This software is designed to generate barcode frequency counts from trimmed / quality controlled Illumina sequencing data (fastq files). It can accept arbitrary barcode locus designs, allowing for multiple barcodes, UMI sequences and inline multiplexing indices. It can process both single-end and paired-end PCR amplicon data. It assumes that adapters were added by PCR and not blunt end ligation since it assumes a constant orientation of all reads. It uses python multiprocessing for speed.
Python 3
BioPython
DNAClust
BLAST suite
Bowtie2 or BWA
python3 barcodeCounter.py -fastqDir SampleData/rawFastqFiles/ -outputDir OutputDir/ -templateSeq SampleData/sequenceTemplate.txt -sample SampleData/sampleFile.txt -multiBCFasta SampleData/primerIndexSeq.fasta -pairedEnd -useUMI -numThreads 3
For detailed help information, run the program without any argument or use the -h flag.
Users need to supply:
- A directory containing fastq/fastq.gz files containing their sequencing data
- A sequence template file, defining the expected amplicon sequence in their data. The file contains a single line with the sequence and no header information. The sequence template uses non-standard letters to represent the UMI, multiplexing index and barcode regions within the sequence. See help information and sample files for details. This sequence should be oriented such that it is in the same 5'-3' orientation as the first read of the sequencing data.
- A sample file defining the samples to be processed. This is a tab-delimited filewith columns Sample Name\t File Prefix\t internal multiplexing index 1 name\t internal multiplexing index 2 name\t internal multiplexing index 3 name.... The file prefix is a string that uniquely identifies a fastq file or pair of fastq files (for paired end data) that will be used to get the sequences for this sample. Multiple samples can be associated with a single fastq file prefix, as long as there is a unique combination of internal multiplexing indices for each one.
- If using multiplexing indices (as defined by the sequence template), users must supply a fasta file of sequences defining their expected sequences. If these indices are very short (<10bp), include some of the constant sequence 3' or 5' of the index to ensure that BLAST can uniquely find these sequences within your reads. The names of these sequences should correspond to the names given in the sample file.
- Users can supply a fasta file defining the list of expected barcode sequences rather than having the software infer them de novo using a clustering algorithm. This is very useful if the same library is being sequenced repeatedly from different experiments.
UMI = Universal molecular identifier. Usually a randomized part of a primer that uniquely tags each amplified molecule, used to remove PCR duplicates from inflating amplicon counts.
Multiplexing index - a custom sequence within each primer to distinguish samples that are pooled together using the same Illumina indices. I typically do a two-step PCR reaction for my amplicons, the first one adds inline indices and UMIs, and the second uses Illumina Nextera primers to make the amplicon compatible with the sequencing machine. I have a panel of forward and reverse 1st step primers with distinct multiplexing indices so that I can increase the number of samples I submit in each lane.
Barcode - a randomized sequence within the genome / plasmid that you are attempting to genotype by amplicon sequencing, typically for the purpose of estimating the frequency of the genotype in a pooled library.
Do not run multiple instances of this program simultaneously. There are temporary files that are made in the execution directory, and multiple executions may overwrite them, causing serious errors. Instead, make a single large sample file and use multithreading to speed up processing time.

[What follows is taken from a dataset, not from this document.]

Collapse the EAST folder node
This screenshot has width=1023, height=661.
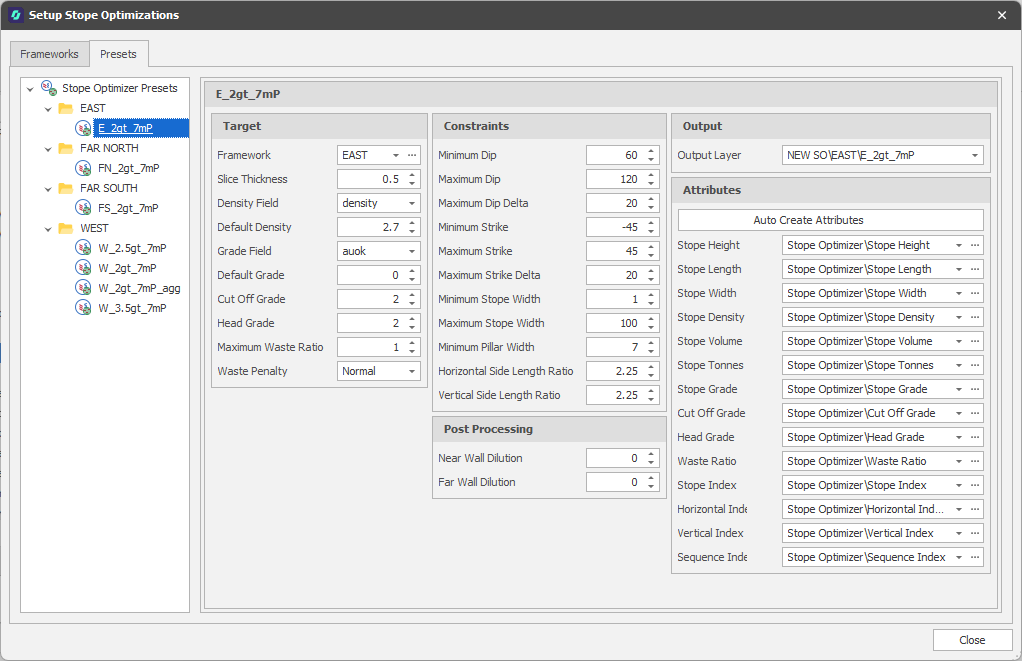(48, 108)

Ensure that all of your files are consistent with each other. The sequence template should be consistent with the reads (5' of template = 5' of read 1), the names of the multiplexing indices in the fasta file should match the sample sheet, and the sample sheet should define fasta file prefixes that are unique and match the fasta file names in the directory. I have tried to put in checks for all of these, but I can't guarantee that the code is foolproof.
Make sure you run the program with the "-pairedEnd" option if you have paired-end data! Also check the read length and set the parameter appropriately to make sure your reads are not getting truncated.
When designing multiplexing indices, do not reuse sequences between different indexing locations in the same read, or use sequences that are simply the reverse complement of each other. The software uses BLAST to match these sequences, and such reuse would either cause misassignment of reads to samples or incorrectly discard valid reads.
In our experience, amplicon sequences appear to "recombine" on the Illumina sequencing machines (as of 2019). This can be mitigated by 1) submitting a number of samples on the same lane for whole-genome sequencing, rather than amplicon sequencing, to dilute the availability of identical DNA fragments for recombination (ideally >50% of the lane should be whole-genome) and 2) by associating each Illumina multiplexing index N7xx / N5xx with a specific multiplexing inline index on the other side of the amplicon such that recombination events can always be detected.
Minimize the number of PCR cycles used to generate the amplicons. More cycles = more chances for sequence errors and jack-potting events causing individual barcodes to be over- or under-represented. If you need more template, run multiple independent reactions and then pool them together to minimize this effect. You should also use high-fidelity polymerases to reduce errors.